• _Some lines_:

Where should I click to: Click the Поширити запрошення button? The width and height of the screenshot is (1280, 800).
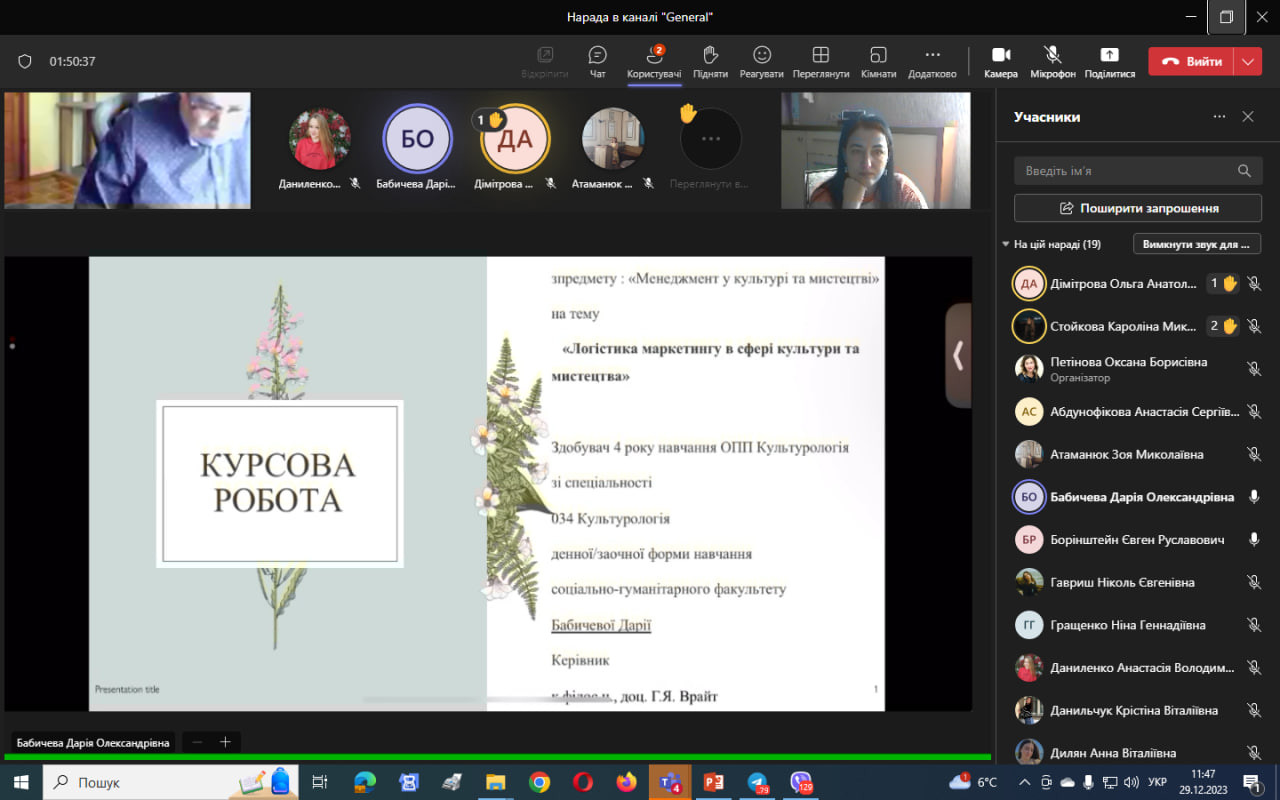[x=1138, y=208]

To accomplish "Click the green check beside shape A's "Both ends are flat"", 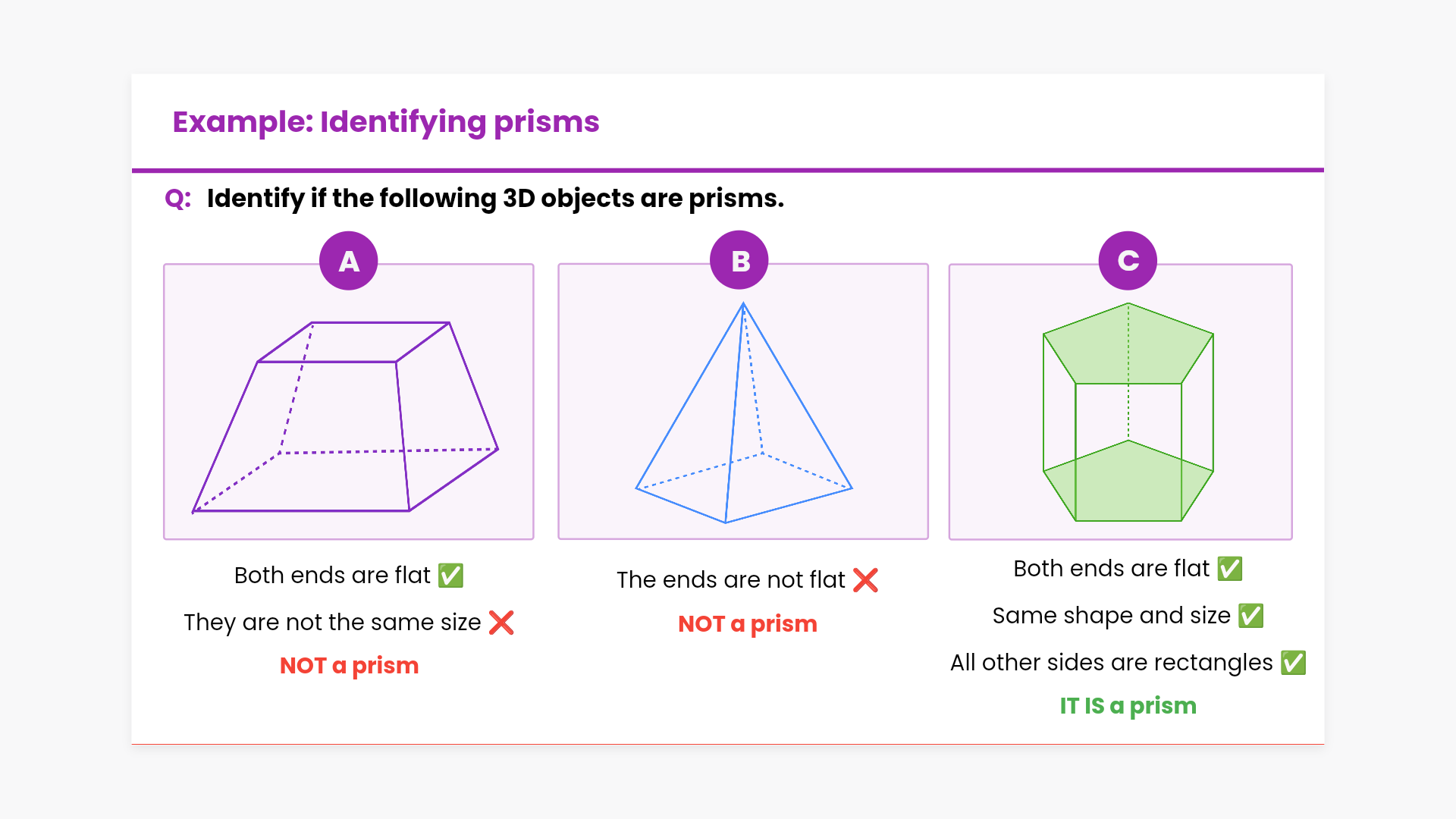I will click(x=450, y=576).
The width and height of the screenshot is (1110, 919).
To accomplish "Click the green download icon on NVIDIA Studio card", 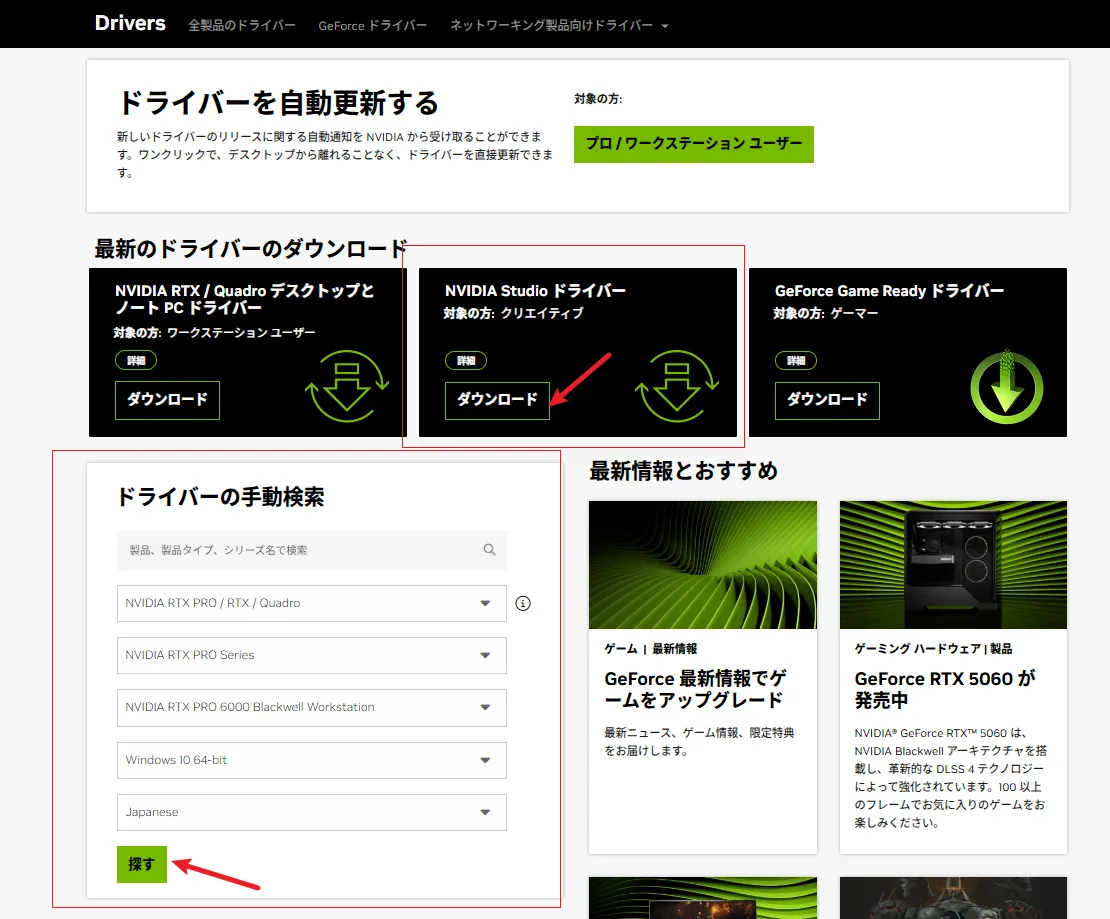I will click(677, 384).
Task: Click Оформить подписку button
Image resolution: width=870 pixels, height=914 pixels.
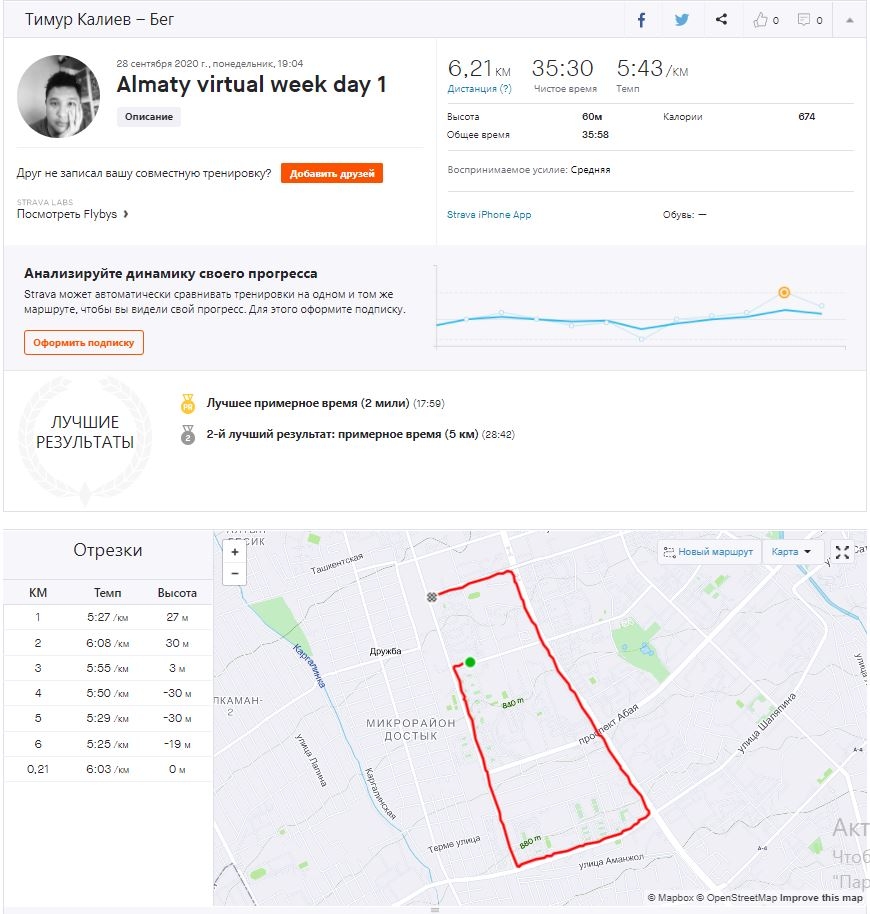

• _AIM OF THE TASK_: Repeat the lines starting at the one containing "Task: Click Оформить подписку button" and ending at the last line, leaving out any pictures.

• _SOLUTION_:
Task: Click Оформить подписку button
Image resolution: width=870 pixels, height=914 pixels.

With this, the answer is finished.